Another summer holiday excursion in the 60s was a trip to the McRae Baths in Gisborne. Situated on the banks of the of the Waimata River, near its junction with the Taruheru, the complex was a popular holiday destination for kids.
The main pool, which was 100 feet by 36 feet, was opened on the 4th of April 1931, following several years of lobbying and fundraising. The £1800 which had been raised was handed over to local authorities in 1930, at a time when there was considerable unemployment in the depression-hit town. This enabled the work to be carried out as state-subsidised relief work, with the RSA providing additional financial support.
The site had been gifted by Alexander McRae but he never saw the completed work as he died in 1925 at the age of 95. The McRae Baths were superseded by the olympic pool complex in the 1970s and the site is now known as Gisborne Marina.
Being the only sinker in a family of water rats, I spent a lot of time at what we called “The Crayfish Baths” in all weathers and all seasons. Highlight of the night-time meetings of the Swimming Club was the lip-smacking sweet cocoa dispensed (by St John’s?) from the caravan parked at the entrance.

INFORMATION SHOWN:
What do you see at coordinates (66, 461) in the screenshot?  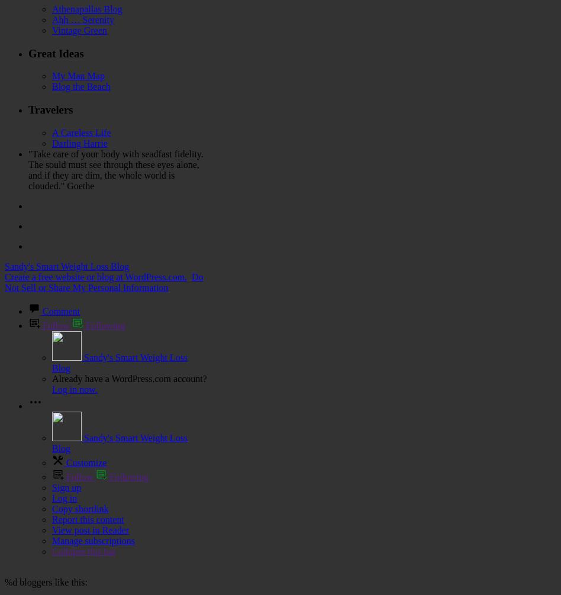 I see `'Customize'` at bounding box center [66, 461].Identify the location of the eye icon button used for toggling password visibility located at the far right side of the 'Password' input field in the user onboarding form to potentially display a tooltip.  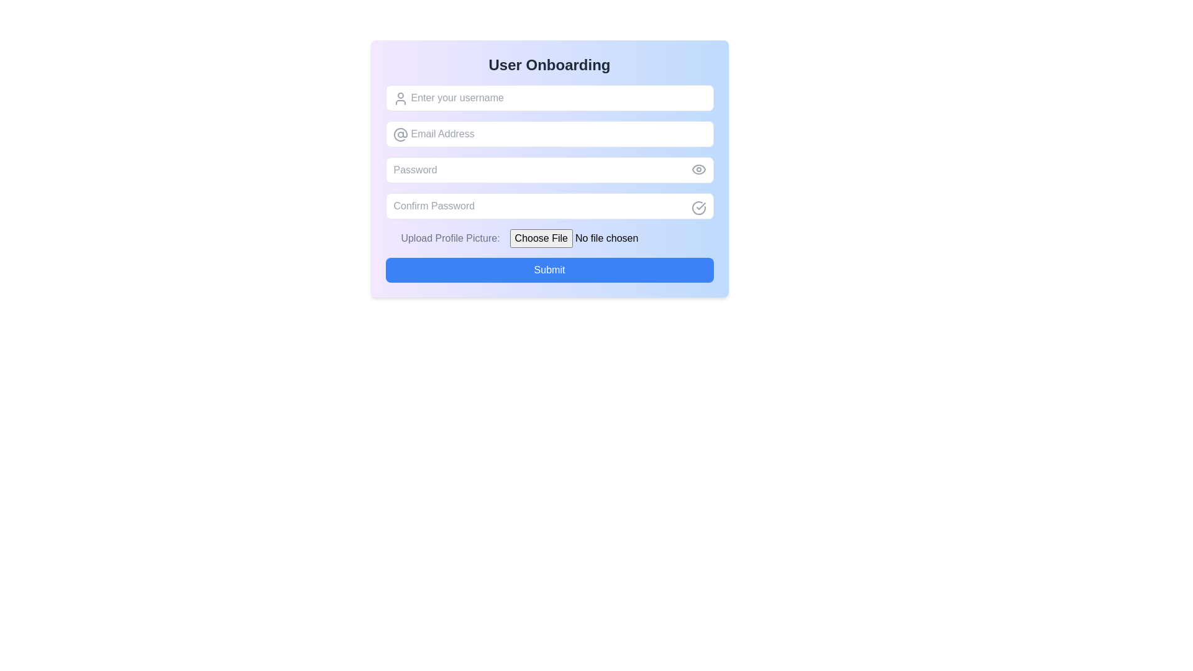
(698, 170).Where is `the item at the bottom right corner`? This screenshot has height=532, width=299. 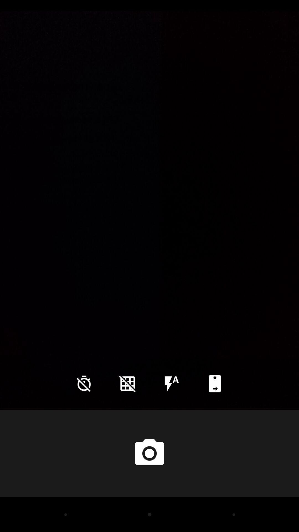 the item at the bottom right corner is located at coordinates (215, 383).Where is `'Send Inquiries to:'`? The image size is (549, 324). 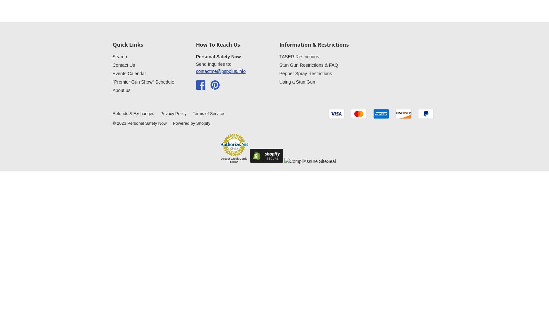 'Send Inquiries to:' is located at coordinates (214, 64).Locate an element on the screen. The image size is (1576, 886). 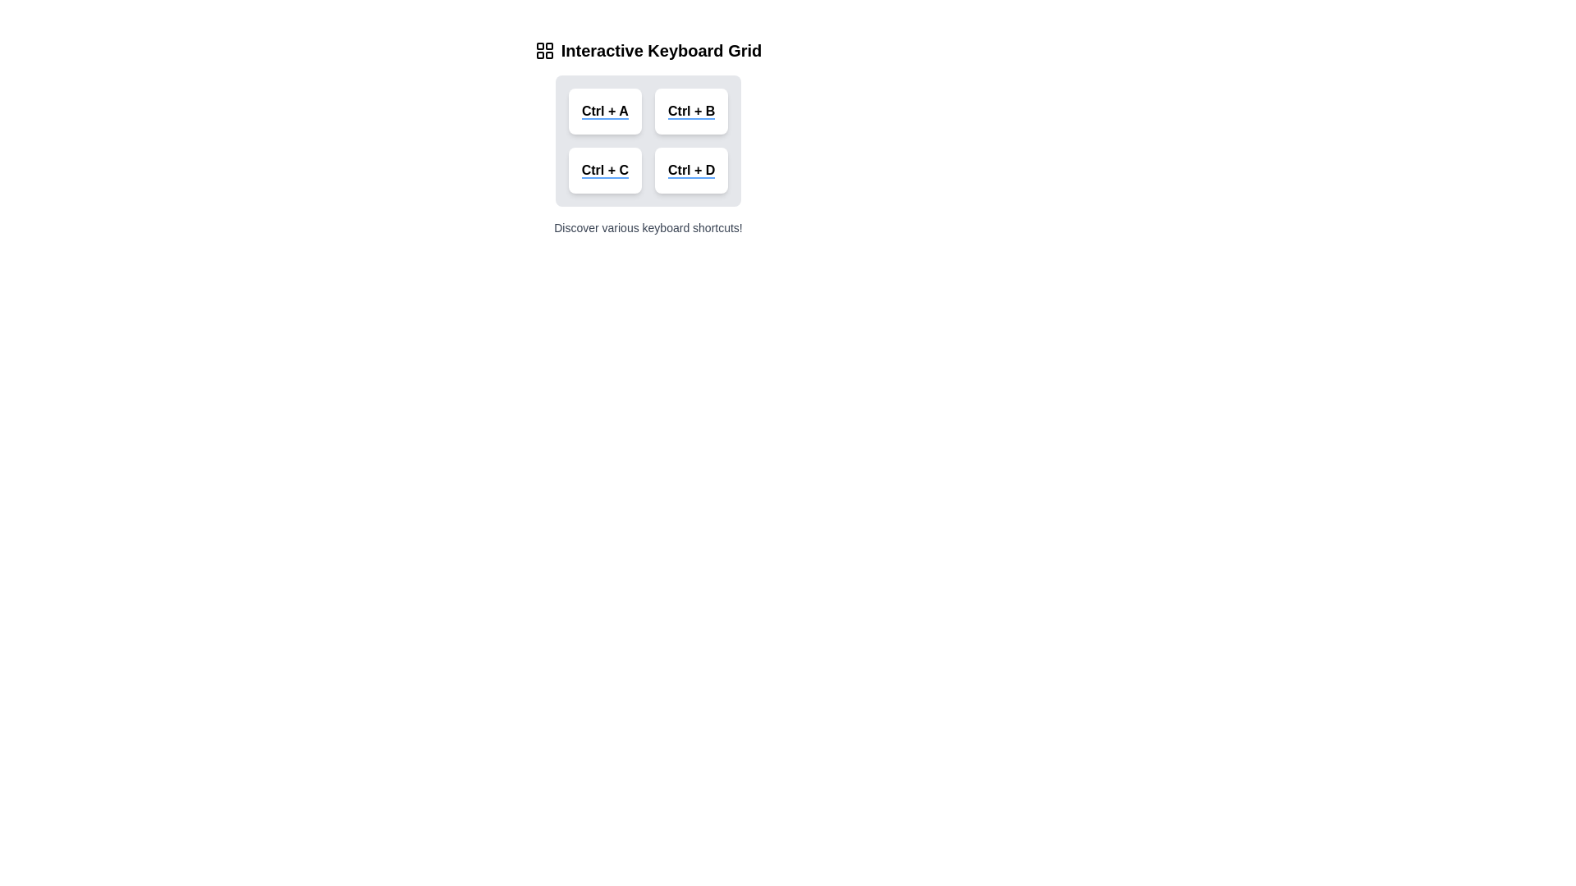
the text label 'Ctrl + C' located in the third button of the grid, in the second row, left column of the 'Interactive Keyboard Grid' is located at coordinates (604, 171).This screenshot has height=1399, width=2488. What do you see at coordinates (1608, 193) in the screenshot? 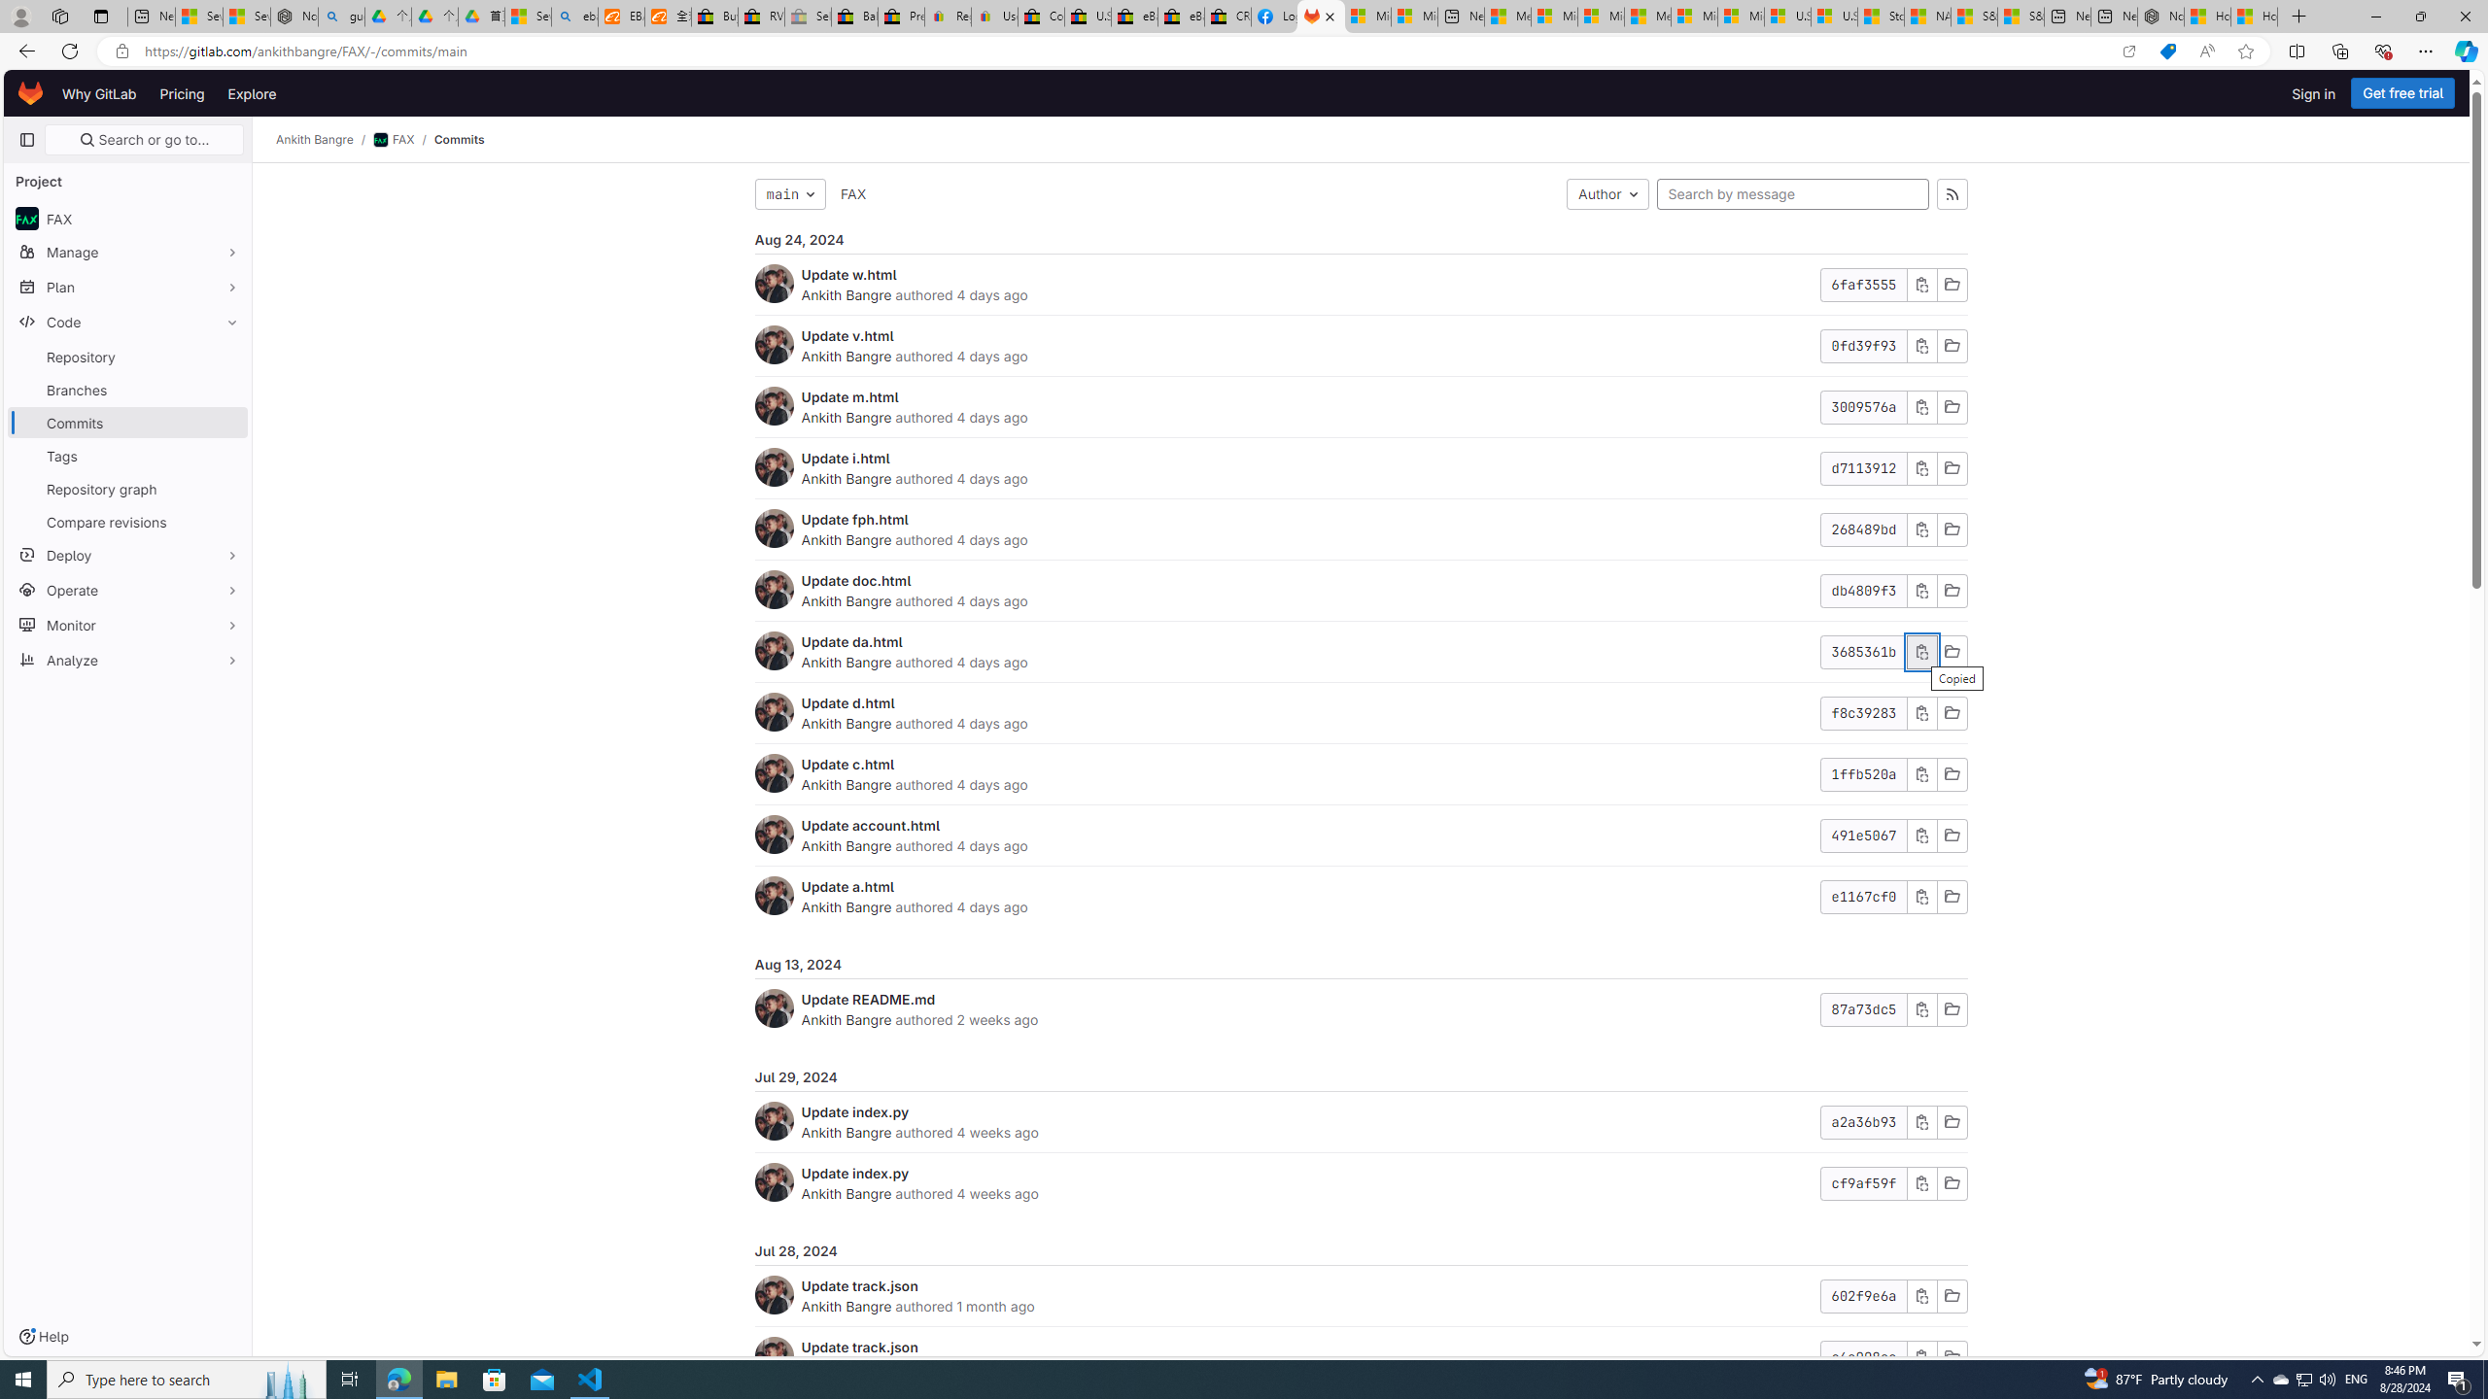
I see `'Author'` at bounding box center [1608, 193].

TASKS FOR THIS EXERCISE:
- 1) According to the text about the McRae Baths, on what date was the main pool opened?
- 2) Write the next part of the text about the McRae Baths, starting after its last sentence.

RESULTS:
- 1) The main pool was opened on the 4th of April 1931.

- 2)
In summer, it was baking hot sitting or lying on the stepped concrete terraces to left and right of the main entrance. A better location was over on the wooden grandstand which backed onto the river bank. Refreshing breezes (on summer days) passed through the structure, as swimmers cavorted or competed below us in the main pool.
A special treat was an ice cold bottle of Coca-Cola (forbidden fruit) purchased from the harassed attendant in the ticket office, if our parents weren’t with us. These attendants were responsible for selling entrance tickets, rescuing drowning swimmers, selling drinks and ice creams and policing the big black NO RUNNING signs that graced the blue-green changing shed walls. A quick “fweeet” of that whistle would cause people to freeze and silence to descend as an offence was swiftly dealt with.
Leaving the pool, we’d hobble across the hot sharp stones of Vogel Street, and perhaps pause to look at the ROAD CLOSED signs nailed across the entry to the William Pettie Bridge. This old wooden bridge had been condemned for years, and the big 1966 earthquake probably was its death-knell. It would be several more years before it was replaced by the graceful curves of a new concrete road bridge, sometime in the 70s (or was it the 80s?)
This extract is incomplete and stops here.